While the Facility provides a sci-fi set dressing, I like to think that what makes this story a work of Science Fiction (and why I love sci-fi as a genre) is how I used the setting to express a bigger idea. Ideas about compliance, complacency, alienation, and agency are important to me, and have been on my mind a lot, especially as I was writing this story, because of the burnout I was suffering at my job. That's as personal as I want to get about it, but things are improving now.
I wrote the first draft in one sitting. It was very extemporaneous. I picked a couple characters (started with AJ and Rarity) and put them in a sterile location (the elevator) where it was a normal boring day like every other normal boring day. But today something was different (Rarity missed her usual stop) yadda yadda establish the big red button, and scene. Yadda yadda, Twilight twigging-out, the end. I passed it to Sparkling Twilight for a preread, for which I'm very grateful for, and the brief conversation we had about it gave me all the feedback I needed to make some last-minute edits (deleted a scene, added a scene, moved a scene) before publishing and submitting to the contest only hours before the deadline.

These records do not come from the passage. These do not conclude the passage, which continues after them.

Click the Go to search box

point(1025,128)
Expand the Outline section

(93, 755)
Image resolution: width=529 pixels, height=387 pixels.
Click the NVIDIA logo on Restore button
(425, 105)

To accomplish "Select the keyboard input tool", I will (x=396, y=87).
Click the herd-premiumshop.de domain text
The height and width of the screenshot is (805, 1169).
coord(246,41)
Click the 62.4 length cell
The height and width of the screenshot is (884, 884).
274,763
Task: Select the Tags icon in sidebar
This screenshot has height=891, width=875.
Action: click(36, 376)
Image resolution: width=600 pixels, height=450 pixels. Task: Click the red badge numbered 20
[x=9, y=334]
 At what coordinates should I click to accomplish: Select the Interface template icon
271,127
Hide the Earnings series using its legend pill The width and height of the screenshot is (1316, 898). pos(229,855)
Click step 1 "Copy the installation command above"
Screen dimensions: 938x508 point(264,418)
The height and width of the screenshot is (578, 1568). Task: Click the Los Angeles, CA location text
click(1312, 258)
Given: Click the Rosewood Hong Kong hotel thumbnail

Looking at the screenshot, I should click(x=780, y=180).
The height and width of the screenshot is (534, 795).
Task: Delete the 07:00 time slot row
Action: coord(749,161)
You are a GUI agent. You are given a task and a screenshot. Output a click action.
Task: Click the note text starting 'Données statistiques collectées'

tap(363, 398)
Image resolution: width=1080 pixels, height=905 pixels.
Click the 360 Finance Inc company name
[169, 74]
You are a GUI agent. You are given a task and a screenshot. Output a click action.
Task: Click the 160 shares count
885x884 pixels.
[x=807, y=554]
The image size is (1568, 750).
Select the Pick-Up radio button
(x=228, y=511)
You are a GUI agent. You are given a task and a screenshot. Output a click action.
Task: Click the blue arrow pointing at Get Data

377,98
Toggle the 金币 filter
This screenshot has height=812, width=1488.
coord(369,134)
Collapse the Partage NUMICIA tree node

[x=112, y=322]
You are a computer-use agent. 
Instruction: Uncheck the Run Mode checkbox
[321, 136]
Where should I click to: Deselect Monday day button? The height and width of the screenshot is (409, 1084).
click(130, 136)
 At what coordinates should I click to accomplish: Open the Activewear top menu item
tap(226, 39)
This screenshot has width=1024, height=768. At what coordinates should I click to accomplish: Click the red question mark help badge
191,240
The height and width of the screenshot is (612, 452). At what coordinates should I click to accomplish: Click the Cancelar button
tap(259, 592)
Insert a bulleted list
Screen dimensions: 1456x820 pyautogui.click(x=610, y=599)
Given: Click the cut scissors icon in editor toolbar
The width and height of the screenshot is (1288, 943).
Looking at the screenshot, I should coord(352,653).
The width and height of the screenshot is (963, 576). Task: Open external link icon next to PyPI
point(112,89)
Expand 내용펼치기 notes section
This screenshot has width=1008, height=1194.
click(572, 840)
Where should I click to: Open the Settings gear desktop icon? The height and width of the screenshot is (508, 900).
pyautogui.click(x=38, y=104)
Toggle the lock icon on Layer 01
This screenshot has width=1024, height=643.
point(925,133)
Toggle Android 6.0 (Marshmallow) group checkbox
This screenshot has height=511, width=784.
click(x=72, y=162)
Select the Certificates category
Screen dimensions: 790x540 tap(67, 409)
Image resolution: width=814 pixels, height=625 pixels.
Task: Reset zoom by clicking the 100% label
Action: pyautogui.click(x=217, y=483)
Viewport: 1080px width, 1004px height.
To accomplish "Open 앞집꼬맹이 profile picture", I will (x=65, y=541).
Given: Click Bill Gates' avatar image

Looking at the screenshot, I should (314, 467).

I feel bad about the scene I cut. It was Pinkie Pie and Fluttershy in a room of buttons that light up and essentially play Conway's Game of Life. It was a bit of fluff. Sparkling Twilight liked it but did recognize it didn't quite work. I'll let past-me from our conversation sum it up:
I'm very conflicted about this scene myself. As I mentioned, it's my least favorite (I really only wrote it because I felt the need to include all of the mane 6 and had no other ideas for what to do with these two). But I guess there is something to like about it, and as I also mentioned, it helps to balance the tone of the ending.
Moving AJ's scene helped balance the ending, I think (the alternative was to follow directly after RD's scene, which didn't feel right to me), and giving Rarity her own scene at the start filled out the story to a reasonable length (writing in the 2-3k word range is apparently my sweet spot). All while keeping the narrative lean and focused (I'm nothing if not a parsimonious writer. ...when I'm even a writer. )
I had fun writing this story. It's a weird-ass anti-plot where everything happens by coincidence, nothing is explained, and the characters lack all agency. ...They lack agency until a crucial moment: when the cover unlocks and the big red button is just sitting there, staring them in the face. There's a satisfaction that comes just from the act of pushing a button. Just look at the market for keyboard switches. (I do love me some proper clacky-clacky keys when I type.)
I did not expect to win anything in the contest. I had fun, and I like what I wrote, but compared with what I was up against
I've been struggling to getting back to work on AI Misadventures. This has mostly just been me being unmotivated (related to aforementioned burnout), however there were some tricks I employed to get myself to sit down and actually write The Button, and when I'm feeling up to it, I'll do the same and get more UniVAC published. It'll go quickly once I get started.